Hepatitis C virus (HCV) infection a major disorder that is not only a liver-related disease but also a cardiovascular complication in renal transplant recipient. Interferon-based therapy is a contraindication after transplantation because interferon is possibly induced to graft rejection. Only limited anecdotal evidence exists on the antiviral efficacy and tolerability of HCV direct acting antivirals (DAAs) in patients with chronic kidney disease (CKD), including renal transplant recipients. Then, we report a successful treatment case of chronic hepatitis C virus genotype 1b infection in a patient with compensated cirrhosis after renal transplantation using daclatasvir-asunaprevir combination therapy and reviewed the literature. A 64-year-old female renal transplantation (RT) recipient complicated with compensated cirrhosis due to hepatitis C virus (HCV) genotype 1b infection was treated with interferon (INF)–ribavirin-free combinations of DAAs such as daclatasvir plus asunaprevir. She was medicated with daclatasvir 60 mg once a day and asunaprevir 100 mg twice a day for 24 weeks. Her initial HCV RNA was log10 6.2 IU/ml, and HCV RNA was not detected from 10 weeks. She achieved a sustained virological response at 24 weeks (SVR24). During this therapy, her serum creatinine and tacrolimus trough level were slightly elevated, but those abnormalities were returned to the basal level by decreasing the dose of extended-release tacrolimus.
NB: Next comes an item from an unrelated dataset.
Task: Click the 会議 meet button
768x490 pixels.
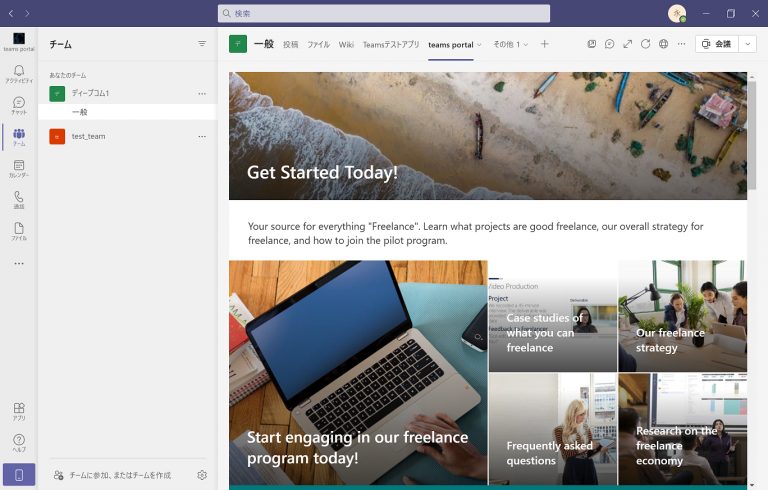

No other adverse event requiring discontinuation of the treatment occurred. Almost all DAA treatments of HCV infection in renal transplant recipients have been sofosbuvir-based antiviral treatment, but we considered that daclatasvir-asunaprevir combination therapy is suitable to renal-impaired recipient because sofosbuvir is contraindicated in patients whose estimated GFR is <30 ml/min/1.73 m2, and both of daclatasvir and asunaprevir are mainly primarily metabolized by the liver. We showed excellent effect daclatasvir-asunaprevir combination therapy to a renal transplant recipient with chronic HCV infection and reviewed the literature.